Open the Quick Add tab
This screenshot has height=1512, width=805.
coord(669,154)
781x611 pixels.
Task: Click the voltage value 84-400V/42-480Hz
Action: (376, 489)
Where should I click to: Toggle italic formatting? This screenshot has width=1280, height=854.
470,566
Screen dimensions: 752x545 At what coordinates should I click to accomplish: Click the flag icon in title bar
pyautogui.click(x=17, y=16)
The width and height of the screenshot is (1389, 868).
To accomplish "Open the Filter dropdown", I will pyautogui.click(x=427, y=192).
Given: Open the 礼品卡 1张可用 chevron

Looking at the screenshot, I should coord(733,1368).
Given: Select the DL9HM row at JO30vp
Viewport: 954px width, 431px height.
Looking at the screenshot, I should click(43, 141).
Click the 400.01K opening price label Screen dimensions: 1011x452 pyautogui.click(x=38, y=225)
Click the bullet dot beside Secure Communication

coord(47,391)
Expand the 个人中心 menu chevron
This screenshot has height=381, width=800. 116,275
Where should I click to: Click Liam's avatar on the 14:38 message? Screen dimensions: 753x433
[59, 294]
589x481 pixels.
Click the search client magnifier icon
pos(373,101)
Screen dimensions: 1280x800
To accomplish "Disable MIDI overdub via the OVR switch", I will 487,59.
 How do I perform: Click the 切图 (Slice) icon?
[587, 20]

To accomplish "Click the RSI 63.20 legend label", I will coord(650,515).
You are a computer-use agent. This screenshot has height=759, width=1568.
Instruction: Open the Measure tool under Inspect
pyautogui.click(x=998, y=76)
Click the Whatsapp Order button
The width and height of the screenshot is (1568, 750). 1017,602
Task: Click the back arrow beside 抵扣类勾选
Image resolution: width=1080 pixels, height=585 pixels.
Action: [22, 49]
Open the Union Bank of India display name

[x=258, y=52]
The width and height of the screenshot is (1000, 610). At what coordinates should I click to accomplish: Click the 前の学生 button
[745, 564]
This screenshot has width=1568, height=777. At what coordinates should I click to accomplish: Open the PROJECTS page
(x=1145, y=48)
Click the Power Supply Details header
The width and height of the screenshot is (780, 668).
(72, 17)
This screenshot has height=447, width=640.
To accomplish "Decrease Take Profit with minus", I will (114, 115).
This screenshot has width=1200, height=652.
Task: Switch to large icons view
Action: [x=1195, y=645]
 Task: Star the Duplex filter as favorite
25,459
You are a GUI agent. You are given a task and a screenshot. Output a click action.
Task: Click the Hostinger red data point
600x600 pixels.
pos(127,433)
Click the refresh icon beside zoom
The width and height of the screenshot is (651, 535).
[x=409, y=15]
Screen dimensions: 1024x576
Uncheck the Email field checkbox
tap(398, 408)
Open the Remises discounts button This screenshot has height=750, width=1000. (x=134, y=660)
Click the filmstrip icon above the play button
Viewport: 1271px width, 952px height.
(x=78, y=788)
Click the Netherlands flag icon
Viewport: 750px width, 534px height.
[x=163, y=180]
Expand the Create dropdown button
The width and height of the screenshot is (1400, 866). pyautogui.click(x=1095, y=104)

* DIRECTIONS
Convert the material above into a JSON array of strings, with one string per line and blank lines omitted.

* OUTPUT OF THE TASK
[
  "Open the Quick Add tab",
  "This screenshot has height=1512, width=805.",
  "coord(669,154)",
  "781x611 pixels.",
  "Task: Click the voltage value 84-400V/42-480Hz",
  "Action: (376, 489)",
  "Where should I click to: Toggle italic formatting? This screenshot has width=1280, height=854.",
  "470,566",
  "Screen dimensions: 752x545 At what coordinates should I click to accomplish: Click the flag icon in title bar",
  "pyautogui.click(x=17, y=16)",
  "The width and height of the screenshot is (1389, 868).",
  "To accomplish \"Open the Filter dropdown\", I will pyautogui.click(x=427, y=192).",
  "Given: Open the 礼品卡 1张可用 chevron",
  "Looking at the screenshot, I should coord(733,1368).",
  "Given: Select the DL9HM row at JO30vp",
  "Viewport: 954px width, 431px height.",
  "Looking at the screenshot, I should click(43, 141).",
  "Click the 400.01K opening price label Screen dimensions: 1011x452 pyautogui.click(x=38, y=225)",
  "Click the bullet dot beside Secure Communication",
  "coord(47,391)",
  "Expand the 个人中心 menu chevron",
  "This screenshot has height=381, width=800. 116,275",
  "Where should I click to: Click Liam's avatar on the 14:38 message? Screen dimensions: 753x433",
  "[59, 294]",
  "589x481 pixels.",
  "Click the search client magnifier icon",
  "pos(373,101)",
  "Screen dimensions: 1280x800",
  "To accomplish \"Disable MIDI overdub via the OVR switch\", I will 487,59.",
  " How do I perform: Click the 切图 (Slice) icon?",
  "[587, 20]",
  "To accomplish \"Click the RSI 63.20 legend label\", I will coord(650,515).",
  "You are a computer-use agent. This screenshot has height=759, width=1568.",
  "Instruction: Open the Measure tool under Inspect",
  "pyautogui.click(x=998, y=76)",
  "Click the Whatsapp Order button",
  "The width and height of the screenshot is (1568, 750). 1017,602",
  "Task: Click the back arrow beside 抵扣类勾选",
  "Image resolution: width=1080 pixels, height=585 pixels.",
  "Action: [22, 49]",
  "Open the Union Bank of India display name",
  "[x=258, y=52]",
  "The width and height of the screenshot is (1000, 610). At what coordinates should I click to accomplish: Click the 前の学生 button",
  "[745, 564]",
  "This screenshot has width=1568, height=777. At what coordinates should I click to accomplish: Open the PROJECTS page",
  "(x=1145, y=48)",
  "Click the Power Supply Details header",
  "The width and height of the screenshot is (780, 668).",
  "(72, 17)",
  "This screenshot has height=447, width=640.",
  "To accomplish \"Decrease Take Profit with minus\", I will (114, 115).",
  "This screenshot has width=1200, height=652.",
  "Task: Switch to large icons view",
  "Action: [x=1195, y=645]",
  " Task: Star the Duplex filter as favorite",
  "25,459",
  "You are a GUI agent. You are given a task and a screenshot. Output a click action.",
  "Task: Click the Hostinger red data point",
  "600x600 pixels.",
  "pos(127,433)",
  "Click the refresh icon beside zoom",
  "The width and height of the screenshot is (651, 535).",
  "[x=409, y=15]",
  "Screen dimensions: 1024x576",
  "Uncheck the Email field checkbox",
  "tap(398, 408)",
  "Open the Remises discounts button This screenshot has height=750, width=1000. (x=134, y=660)",
  "Click the filmstrip icon above the play button",
  "Viewport: 1271px width, 952px height.",
  "(x=78, y=788)",
  "Click the Netherlands flag icon",
  "Viewport: 750px width, 534px height.",
  "[x=163, y=180]",
  "Expand the Create dropdown button",
  "The width and height of the screenshot is (1400, 866). pyautogui.click(x=1095, y=104)"
]